You may also hear that your child has a craniofacial anomaly or craniofacial disorder. This means that there is a problem with your child’s head and face.

Right Hemisphere Brain Injury Right hemisphere brain damage is damage to the right side of the brain. The brain is made up of two sides, or hemispheres. Each hemisphere is responsible for different body functions and skills. In most people, the left side of the brain contains the person’s language centers. The right side controls cognitive functioning (thinking skills).

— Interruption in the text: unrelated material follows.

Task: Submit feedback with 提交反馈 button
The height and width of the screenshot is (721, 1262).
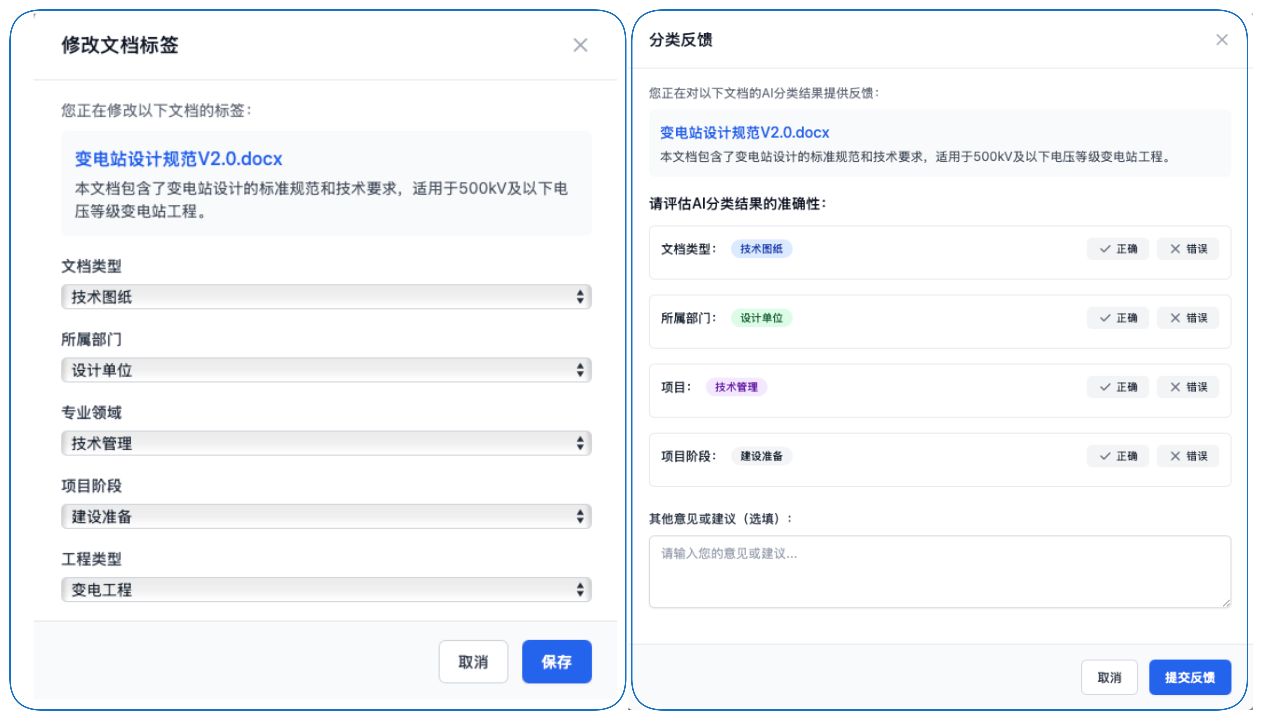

Damage to the right hemisphere of the brain leads to cognitive-communication problems, such as impaired memory, attention problems and poor reasoning. In many cases, the person with right brain damage is not aware of the problems that he os she is experiencing ( anosognosia ).

Traumatic Brain Injury Any injury to the head may cause traumatic brain injury (TBI). There are two major types of TBI:

Penetrating Injuries: In these injuries, a foreign object (e.g., a bullet) enters the brain and causes damage to specific brain parts. This focal, or localized, damage occurs along the route the object has traveled in the brain. Symptoms vary depending on the part of the brain that is damaged.

Closed Head Injuries: Closed head injuries result from a blow to the head as occurs, for example, in a car accident when the head strikes the windshield or dashboard

All of our clinicians are certified by the American Speech-Language-Hearing Association.